#### [Data rows]

## start

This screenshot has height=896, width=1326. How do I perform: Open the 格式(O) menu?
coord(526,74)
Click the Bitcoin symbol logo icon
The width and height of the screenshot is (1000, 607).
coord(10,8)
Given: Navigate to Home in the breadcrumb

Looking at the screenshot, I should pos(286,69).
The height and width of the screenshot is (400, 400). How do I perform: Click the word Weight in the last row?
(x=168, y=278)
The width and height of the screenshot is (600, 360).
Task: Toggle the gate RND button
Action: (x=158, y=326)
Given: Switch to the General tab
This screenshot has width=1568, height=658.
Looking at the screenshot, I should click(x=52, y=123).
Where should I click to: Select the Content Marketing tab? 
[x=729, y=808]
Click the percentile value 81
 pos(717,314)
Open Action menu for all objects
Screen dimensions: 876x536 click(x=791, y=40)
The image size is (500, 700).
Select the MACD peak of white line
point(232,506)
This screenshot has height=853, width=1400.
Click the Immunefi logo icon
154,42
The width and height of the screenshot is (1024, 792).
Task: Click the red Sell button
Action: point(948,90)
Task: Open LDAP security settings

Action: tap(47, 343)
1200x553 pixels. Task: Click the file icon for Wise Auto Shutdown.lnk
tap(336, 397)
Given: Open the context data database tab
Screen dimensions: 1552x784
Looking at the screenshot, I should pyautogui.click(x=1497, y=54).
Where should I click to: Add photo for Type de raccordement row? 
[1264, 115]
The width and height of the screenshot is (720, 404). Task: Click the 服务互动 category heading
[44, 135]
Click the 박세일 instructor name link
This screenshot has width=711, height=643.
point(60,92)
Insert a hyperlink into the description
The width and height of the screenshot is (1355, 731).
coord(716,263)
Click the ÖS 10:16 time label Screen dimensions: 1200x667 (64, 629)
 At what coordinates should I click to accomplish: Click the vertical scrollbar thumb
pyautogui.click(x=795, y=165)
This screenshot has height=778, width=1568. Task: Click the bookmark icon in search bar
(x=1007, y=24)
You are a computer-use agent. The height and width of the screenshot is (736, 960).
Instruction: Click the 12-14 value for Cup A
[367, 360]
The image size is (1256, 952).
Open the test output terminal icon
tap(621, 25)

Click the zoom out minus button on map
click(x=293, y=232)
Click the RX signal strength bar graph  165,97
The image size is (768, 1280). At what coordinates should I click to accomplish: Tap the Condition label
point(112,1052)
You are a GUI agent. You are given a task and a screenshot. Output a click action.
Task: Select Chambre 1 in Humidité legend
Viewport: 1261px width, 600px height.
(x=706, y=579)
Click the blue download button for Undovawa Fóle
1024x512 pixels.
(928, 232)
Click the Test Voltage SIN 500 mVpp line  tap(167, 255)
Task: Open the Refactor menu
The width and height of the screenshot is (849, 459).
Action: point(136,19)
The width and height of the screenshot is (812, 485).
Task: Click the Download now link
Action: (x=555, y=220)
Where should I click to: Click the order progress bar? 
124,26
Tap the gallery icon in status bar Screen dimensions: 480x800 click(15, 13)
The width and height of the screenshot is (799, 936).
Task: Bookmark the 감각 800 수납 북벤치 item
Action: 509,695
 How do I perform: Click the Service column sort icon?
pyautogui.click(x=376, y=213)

## end

Copy out the stretch of the data above, from the line containing "Click the zoom out minus button on map" through the line containing "Action: (x=555, y=220)", both included, with every character kept as it is.

Click the zoom out minus button on map
click(x=293, y=232)
Click the RX signal strength bar graph  165,97
The image size is (768, 1280). At what coordinates should I click to accomplish: Tap the Condition label
point(112,1052)
You are a GUI agent. You are given a task and a screenshot. Output a click action.
Task: Select Chambre 1 in Humidité legend
Viewport: 1261px width, 600px height.
(x=706, y=579)
Click the blue download button for Undovawa Fóle
1024x512 pixels.
(928, 232)
Click the Test Voltage SIN 500 mVpp line  tap(167, 255)
Task: Open the Refactor menu
The width and height of the screenshot is (849, 459).
Action: point(136,19)
The width and height of the screenshot is (812, 485).
Task: Click the Download now link
Action: (x=555, y=220)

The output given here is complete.